:: 抜粋した本文 ::
断章140

 ネズミ男は、「ヘーゲル」を齧(かじ)ってみた。まるで歯が立たなかった。低学歴で地頭(じあたま)も良くない現実を突きつけられたのである。かてて加えて連日の外出自粛である。つれあいのハムスター女と、「殿。まだ名前も歳も聞かれておりませぬ」「よーく知っておるわ」と、バカ殿ごっこをしても気分は晴れないのである。何日か悩んでいたネズミ男は昨夜、風呂に入っているときに、大きな決断をしたのである。

 風呂から出るなり、「決めた、決めたぞ!」とハムスター女に告げたのである。外出自粛のおかげでいつもより多い500円玉貯金を取り崩し、立憲民主党の高井 崇志のように“セクキャバ”に行くことにしたのである(な、わけないだろ)。

 500円玉貯金の総額は、約3万円だった。AMAZONで本をしこたま買うことにした。独学に限界があることはつねづね痛感している。しかし、今こそ系統的な学び直しをすべきである、と思ったのである。

 

 「コロナウイルスの感染拡大防止のため、外出自粛が要請されています。週末の外出も抑制され、『家にばかりいてやることがないから、面白くない』などと言う声が聞かれます。考えを転換してください。いまこそ、勉強をする絶好のチャンスなのです。

 コロナ騒動は、それがいかに過酷なものであったとしても、いつかは終息します。終息した後の世界で、社会は、前と同じように営まれていくでしょう。その新しい世界においてあなたがどのような地位を占めるかは、この期間にどれだけ勉強するかにかかっています。

 自宅に閉じこもることが要請されるために、勉強の方法も、これまでとは違うものへと変わらざるをえません。それは、学校や塾などでの対面の教育・勉強から、『独学』への移行です。外出したり、人と接触したりすることを避けねばならない状況下において、独学こそが最も望ましい勉強の方法です。(中略)

 多くの人は、専門学校や英会話学校に通えば、自動的に知識や学力がつくような錯覚に陥っています。そんなことはありません。(中略)

 外国語の勉強については、昔から多くの人たちが独学で学習してきました。最も有名なのは、ハインリヒ・シュリーマンでしょう。彼は、トロイの遺跡を発掘したことで知られるドイツの考古学者です。この人は、まともな学校教育を受けることができなかったのですが、外国語については成人してから、まったくの独学で学び、何十カ国の言葉を巧みに操ったと言われます。そうした技能によって彼は事業に成功し、そこで得られた経済力で遺跡の調査を行ったのです。(中略)
:::
:: 表示情報 ::
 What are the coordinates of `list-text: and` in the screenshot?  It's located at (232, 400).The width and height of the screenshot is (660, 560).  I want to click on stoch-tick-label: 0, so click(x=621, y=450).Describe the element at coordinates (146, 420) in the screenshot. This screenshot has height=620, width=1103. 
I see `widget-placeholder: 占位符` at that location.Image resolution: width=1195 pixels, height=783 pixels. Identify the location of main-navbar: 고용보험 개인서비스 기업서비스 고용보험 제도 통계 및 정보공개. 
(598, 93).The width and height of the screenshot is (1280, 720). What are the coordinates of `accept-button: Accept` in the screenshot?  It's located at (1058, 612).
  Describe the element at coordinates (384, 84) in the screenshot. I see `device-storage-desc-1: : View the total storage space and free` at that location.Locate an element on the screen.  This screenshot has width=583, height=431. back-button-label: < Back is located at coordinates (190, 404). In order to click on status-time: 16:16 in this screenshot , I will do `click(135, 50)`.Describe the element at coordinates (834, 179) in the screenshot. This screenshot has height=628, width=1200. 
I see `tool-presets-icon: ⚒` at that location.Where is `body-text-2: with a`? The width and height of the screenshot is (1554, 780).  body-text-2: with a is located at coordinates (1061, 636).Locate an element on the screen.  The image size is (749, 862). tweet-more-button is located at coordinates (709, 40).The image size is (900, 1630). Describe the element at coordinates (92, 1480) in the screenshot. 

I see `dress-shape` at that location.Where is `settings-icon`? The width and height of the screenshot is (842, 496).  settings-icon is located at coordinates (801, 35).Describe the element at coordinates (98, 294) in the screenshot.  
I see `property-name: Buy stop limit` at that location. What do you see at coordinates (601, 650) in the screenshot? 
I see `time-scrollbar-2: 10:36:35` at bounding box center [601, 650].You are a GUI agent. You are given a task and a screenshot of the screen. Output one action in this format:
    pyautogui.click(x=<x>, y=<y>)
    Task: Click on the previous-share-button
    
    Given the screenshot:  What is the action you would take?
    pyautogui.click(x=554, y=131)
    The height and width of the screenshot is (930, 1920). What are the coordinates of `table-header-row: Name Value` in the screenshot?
:::
取り組む内容:
- a) 抜粋では、外出自粛のもとで独学が最も望ましい勉強の方法とされているのはなぜですか。1〜3文で説明してください。
- b) 抜粋によると、ネズミ男の500円玉貯金の総額はいくらでしたか。
- c) 抜粋の「自宅に閉じこもることが要請さ」から「なことはありません。(中略)」までを、両端を含めてそのまま再現してください。
記録は抜粋とは関係のない別の資料です。

項目別の解答:
- a) 外出や人との接触を避けなければならない状況だからです。自宅に閉じこもることが求められるため、勉強の方法も学校や塾などでの対面の勉強から独学へ移らざるをえないとされています。

- b) 約3万円でした。

- c)
自宅に閉じこもることが要請されるために、勉強の方法も、これまでとは違うものへと変わらざるをえません。それは、学校や塾などでの対面の教育・勉強から、『独学』への移行です。外出したり、人と接触したりすることを避けねばならない状況下において、独学こそが最も望ましい勉強の方法です。(中略)

 多くの人は、専門学校や英会話学校に通えば、自動的に知識や学力がつくような錯覚に陥っています。そんなことはありません。(中略)